As is so often the case, early in my week, I'm having trouble getting Sunday's Mad Men out of my head. In a season full of remarkable moments, from "Zou Bisou Bisou" to Lane decking Pete to the pimping of Joan just last week, I'm not sure how the upcoming season finale can top Lane's "elegant exit" in this week's penultimate chapter. I would call it a shock, except that, as in all tragedy, the jolt comes from the arrival of a loss that is easy to anticipate and not from its supposed surprise.

I've read a few commentaries on line, but what I haven't really seen yet (although maybe I've just missed it) is reflection on the role of Lane Pryce's British identity in his demise. Mad Men has always been in large part a reflection on American identity, with "Don Draper's" identity-stealing reinvention from Dick Whitman at its core. In 1782 Hector St. John de Crevecouer, himself a man of many names, some self-chosen, famously wrote in "What is an American?", the first great exploration of the topic, that the American was a "new man" liberated from the tortured history of his or her European roots. To be an American is to be a self-creation, no more certain or enduring that an advertisement image. Like Crevecouer, Lane was an immigrant who longed to erase his past and to become an "American." Meaning, he wanted to rebel against his authoritarian masters in the mother company, create a new business (Sterling Cooper Draper Pryce), call shots on Madison Avenue, date black Playboy bunnies, and upend business lunches by drinking, shouting, and slapping a massive steak on his crotch--possibly the funniest moment in all of Mad Men's fine history.

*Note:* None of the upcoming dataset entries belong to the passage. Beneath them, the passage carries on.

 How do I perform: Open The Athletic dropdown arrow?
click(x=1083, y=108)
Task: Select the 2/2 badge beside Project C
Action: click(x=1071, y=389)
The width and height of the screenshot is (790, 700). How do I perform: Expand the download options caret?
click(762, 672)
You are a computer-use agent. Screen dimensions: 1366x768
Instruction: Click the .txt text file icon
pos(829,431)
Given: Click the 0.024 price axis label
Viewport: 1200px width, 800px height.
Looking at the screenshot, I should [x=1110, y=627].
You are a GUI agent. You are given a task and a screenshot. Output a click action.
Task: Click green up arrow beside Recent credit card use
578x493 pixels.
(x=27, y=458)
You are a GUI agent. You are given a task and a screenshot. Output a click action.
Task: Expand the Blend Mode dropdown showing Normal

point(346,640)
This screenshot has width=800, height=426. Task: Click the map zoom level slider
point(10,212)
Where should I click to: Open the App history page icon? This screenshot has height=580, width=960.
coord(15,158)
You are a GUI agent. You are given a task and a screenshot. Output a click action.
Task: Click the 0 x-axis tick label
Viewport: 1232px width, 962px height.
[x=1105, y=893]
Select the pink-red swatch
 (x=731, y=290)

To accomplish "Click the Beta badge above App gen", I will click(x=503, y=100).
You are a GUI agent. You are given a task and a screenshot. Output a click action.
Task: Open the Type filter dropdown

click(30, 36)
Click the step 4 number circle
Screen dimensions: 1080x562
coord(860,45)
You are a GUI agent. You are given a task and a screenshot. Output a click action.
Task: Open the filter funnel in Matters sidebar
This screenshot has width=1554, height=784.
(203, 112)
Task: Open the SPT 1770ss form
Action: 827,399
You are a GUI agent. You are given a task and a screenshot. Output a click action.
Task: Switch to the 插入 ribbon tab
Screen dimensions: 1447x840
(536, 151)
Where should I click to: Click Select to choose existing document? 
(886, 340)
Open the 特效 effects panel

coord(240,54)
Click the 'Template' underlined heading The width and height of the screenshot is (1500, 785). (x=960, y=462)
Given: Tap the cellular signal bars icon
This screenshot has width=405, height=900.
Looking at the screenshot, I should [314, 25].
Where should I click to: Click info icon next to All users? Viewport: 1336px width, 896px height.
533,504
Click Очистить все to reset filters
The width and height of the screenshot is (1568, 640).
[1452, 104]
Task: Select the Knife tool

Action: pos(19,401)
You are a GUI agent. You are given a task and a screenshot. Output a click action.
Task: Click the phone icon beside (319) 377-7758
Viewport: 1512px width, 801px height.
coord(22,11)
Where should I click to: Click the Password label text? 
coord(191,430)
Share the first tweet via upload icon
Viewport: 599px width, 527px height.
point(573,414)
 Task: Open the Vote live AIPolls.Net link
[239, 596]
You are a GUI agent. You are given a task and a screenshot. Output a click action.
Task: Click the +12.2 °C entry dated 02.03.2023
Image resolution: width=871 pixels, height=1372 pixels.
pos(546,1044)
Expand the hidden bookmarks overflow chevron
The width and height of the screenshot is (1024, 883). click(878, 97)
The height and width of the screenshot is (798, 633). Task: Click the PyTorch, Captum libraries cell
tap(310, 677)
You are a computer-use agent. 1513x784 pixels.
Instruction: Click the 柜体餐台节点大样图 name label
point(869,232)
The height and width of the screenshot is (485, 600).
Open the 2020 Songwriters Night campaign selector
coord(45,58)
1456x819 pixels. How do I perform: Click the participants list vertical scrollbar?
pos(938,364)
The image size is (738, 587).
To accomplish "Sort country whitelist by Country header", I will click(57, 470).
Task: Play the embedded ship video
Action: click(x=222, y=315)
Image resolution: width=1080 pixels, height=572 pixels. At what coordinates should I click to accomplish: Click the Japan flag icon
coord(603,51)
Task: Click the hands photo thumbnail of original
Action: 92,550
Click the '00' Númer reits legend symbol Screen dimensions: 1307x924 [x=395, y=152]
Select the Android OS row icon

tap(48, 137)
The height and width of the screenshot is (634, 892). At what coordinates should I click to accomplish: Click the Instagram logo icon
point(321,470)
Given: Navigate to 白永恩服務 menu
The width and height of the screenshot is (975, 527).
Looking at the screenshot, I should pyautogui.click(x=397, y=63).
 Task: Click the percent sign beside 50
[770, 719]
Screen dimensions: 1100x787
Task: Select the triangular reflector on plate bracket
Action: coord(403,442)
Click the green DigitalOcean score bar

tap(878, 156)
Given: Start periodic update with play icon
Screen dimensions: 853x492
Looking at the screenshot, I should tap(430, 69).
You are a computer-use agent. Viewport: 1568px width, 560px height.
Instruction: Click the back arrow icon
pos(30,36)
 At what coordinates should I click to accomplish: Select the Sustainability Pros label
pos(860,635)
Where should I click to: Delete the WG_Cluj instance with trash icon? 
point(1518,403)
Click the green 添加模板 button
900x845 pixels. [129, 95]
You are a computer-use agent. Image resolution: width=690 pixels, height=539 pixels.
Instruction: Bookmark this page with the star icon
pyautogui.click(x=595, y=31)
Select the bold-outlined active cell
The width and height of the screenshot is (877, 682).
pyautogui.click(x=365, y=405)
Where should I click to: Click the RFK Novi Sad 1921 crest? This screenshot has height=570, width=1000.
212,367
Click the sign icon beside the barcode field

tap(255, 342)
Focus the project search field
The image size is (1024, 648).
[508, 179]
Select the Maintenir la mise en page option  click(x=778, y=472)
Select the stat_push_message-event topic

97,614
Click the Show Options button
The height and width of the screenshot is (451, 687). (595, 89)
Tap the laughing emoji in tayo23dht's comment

But Lane's history will not let him go. He still owes taxes to the Queen, and, try as he might, he could not convincingly forge Don's signature on that check. As his wife Rebecca tells him when he stumbles home drunk after Don has demanded his resignation, he's had "a very good day that turned into a very bad day." Indeed. Over a breakfast of English muffins (that Lane informs us are "not really English"), Lane had been asked to become treasurer of a prestigious trade association. Even better, he is told that the group accepts him as truly "American," despite his obvious affectations. But when his embezzlement is uncovered, Don can only counsel him that he should start over, because what comes next is always better. Lane knows otherwise, since losing his partnership would force his return to England, where one cannot start fresh and reinvent.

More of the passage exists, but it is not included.